Start of Block

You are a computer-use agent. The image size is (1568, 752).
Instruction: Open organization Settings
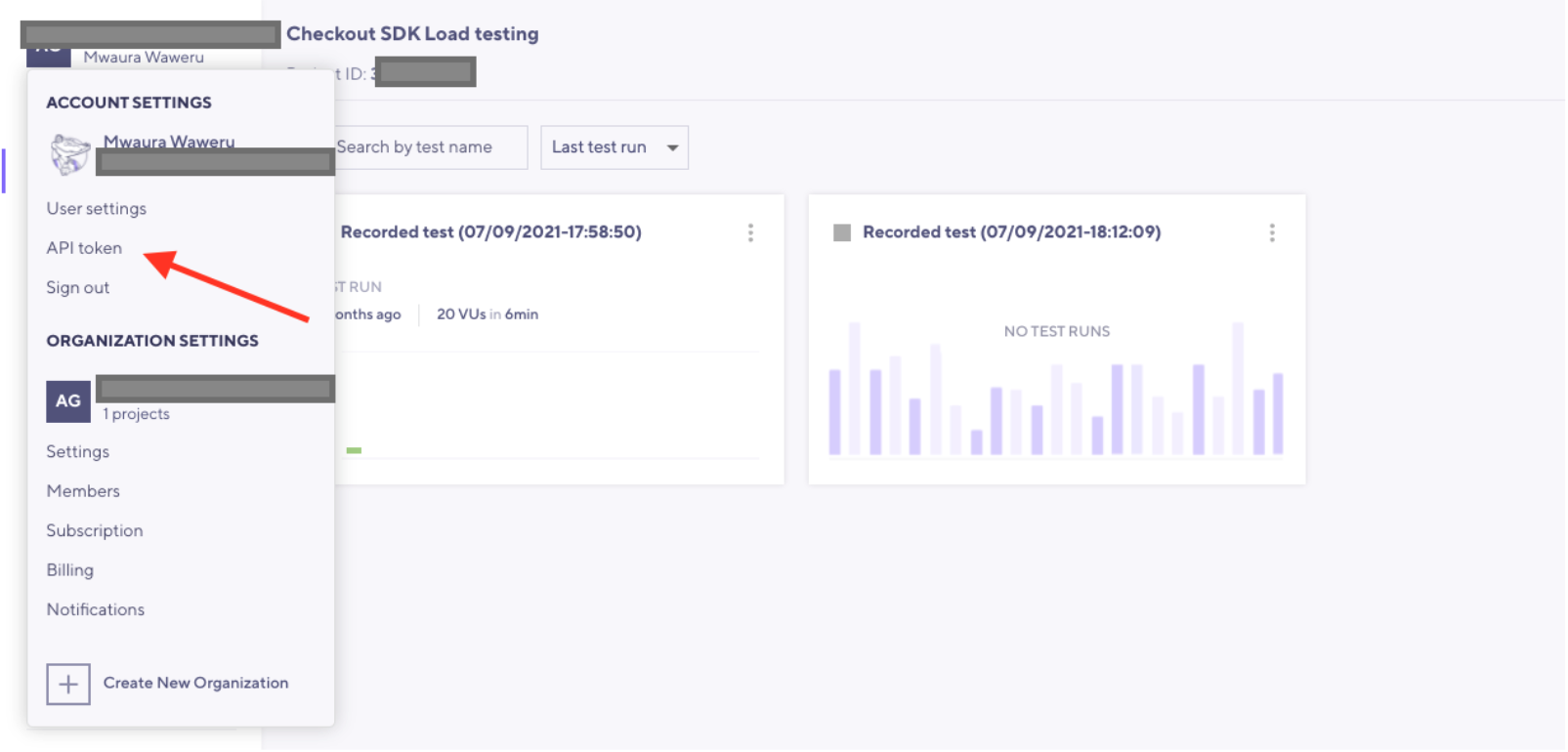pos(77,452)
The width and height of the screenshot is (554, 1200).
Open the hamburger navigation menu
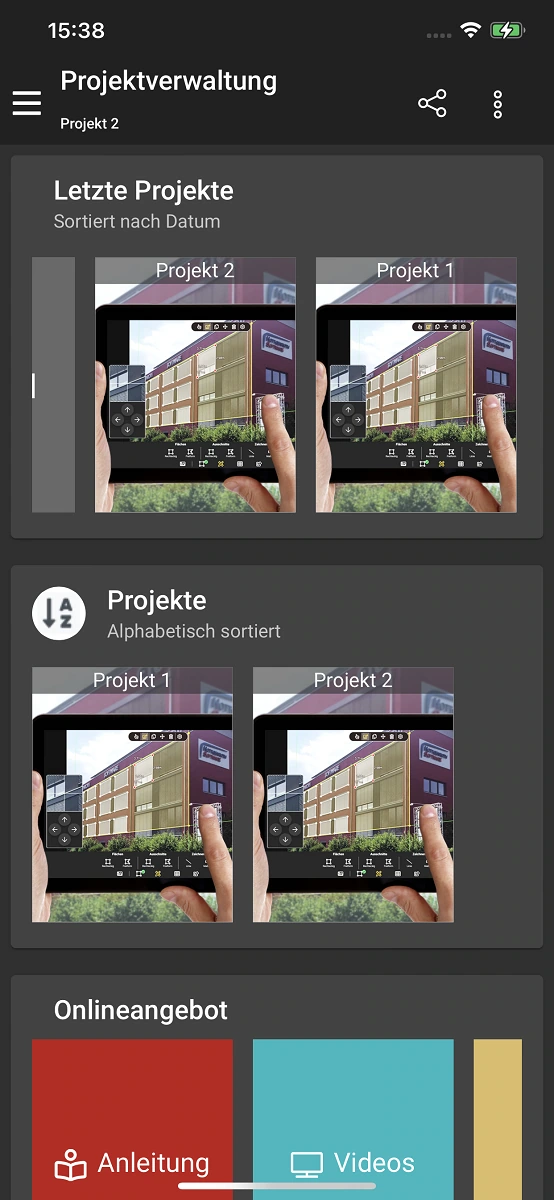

End of Block

> Description of the task
Pictures are to be left out; all else in the entries above is to be quoted exactly.

> Your solution
You are a computer-use agent. The image size is (1568, 752).
Instruction: Open organization Settings
pos(77,452)
The width and height of the screenshot is (554, 1200).
Open the hamburger navigation menu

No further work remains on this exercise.